- [Quoted text]:
Cloud Atlas, and why I’m going to watch the movie with lowered expectations…

There’s a double edged sword to being on Twitter, in that sometimes I get information that I simply don’t know how to process it. Such was the case when I first learned that Hugo Weaving would be portraying a Korean, AKA: “doing yellowface” in the film Cloud Atlas.


Before this moment, I was so stoked to see this movie based on the first trailer. It’s the first film where Lana Wachowski will be going under her updated legal name, and we won’t be seeing “directed by the Wachowski brothers” in the credits. (Possibly it will read “directed by the Wachowskis” instead.) It’s a movie about reincarnation. In my spiritual faith, I tend to lean more toward the idea of reincarnation than I do to a castles in the sky afterlife, and the idea that these people all keep meeting over and over is very intriguing. So when I got this one image of Weaving looking a bit Dr. No, I grabbed my head and started going “Nonononono.” I do not want to have my opinion of the film ruined before I’ve ever seen it, but this one photo was a little damning by itself.

- [Task to complete]:
In the Cloud Atlas post, swap "reincarnation" for "rebirth" and write out the passage between "Before this moment, I" and "damning by itself.", inclusive.

- [Entries]:

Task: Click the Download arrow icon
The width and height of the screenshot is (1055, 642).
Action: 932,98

==

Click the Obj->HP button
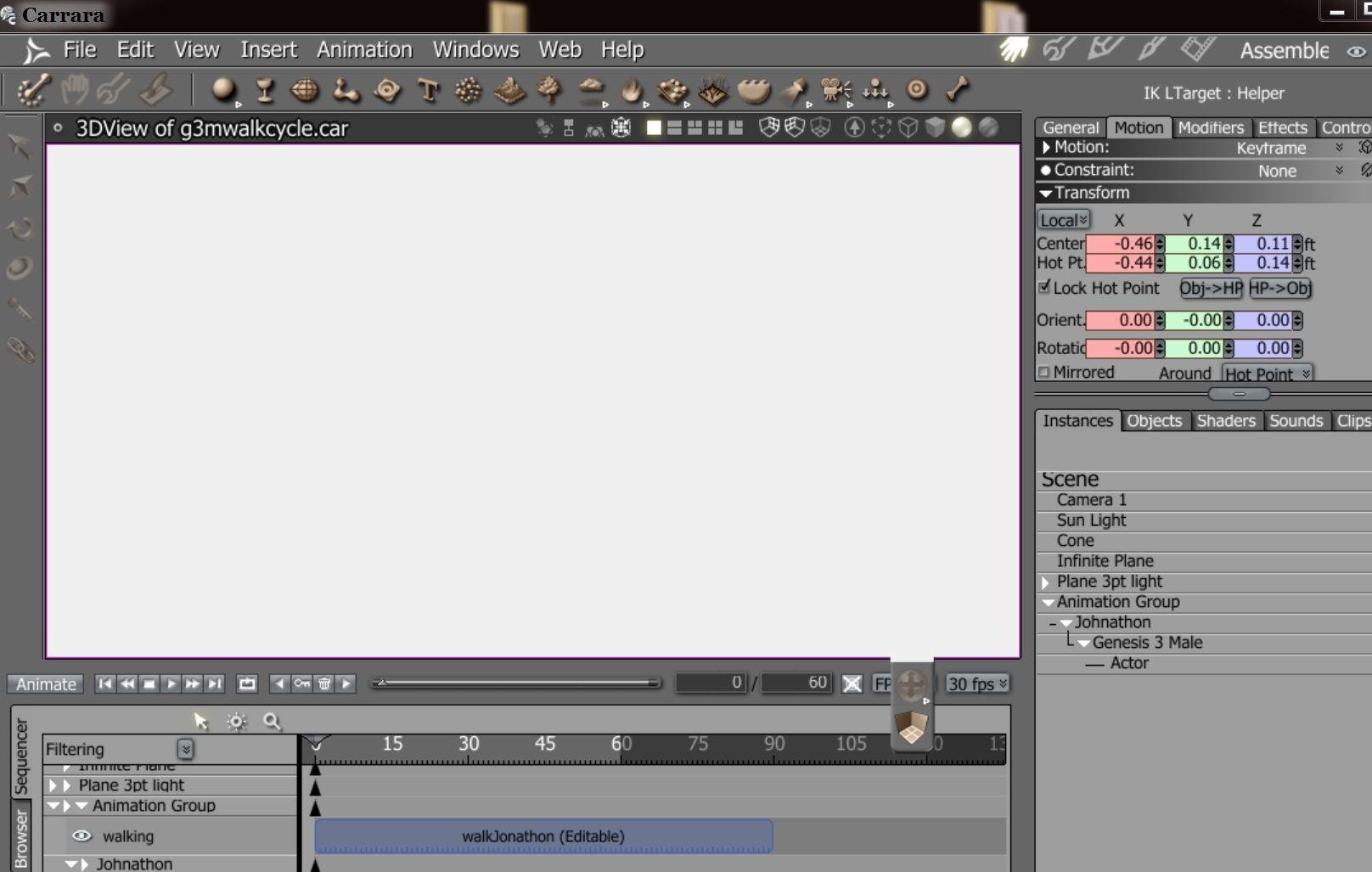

- [Response]:
Before this moment, I was so stoked to see this movie based on the first trailer. It’s the first film where Lana Wachowski will be going under her updated legal name, and we won’t be seeing “directed by the Wachowski brothers” in the credits. (Possibly it will read “directed by the Wachowskis” instead.) It’s a movie about rebirth. In my spiritual faith, I tend to lean more toward the idea of rebirth than I do to a castles in the sky afterlife, and the idea that these people all keep meeting over and over is very intriguing. So when I got this one image of Weaving looking a bit Dr. No, I grabbed my head and started going “Nonononono.” I do not want to have my opinion of the film ruined before I’ve ever seen it, but this one photo was a little damning by itself.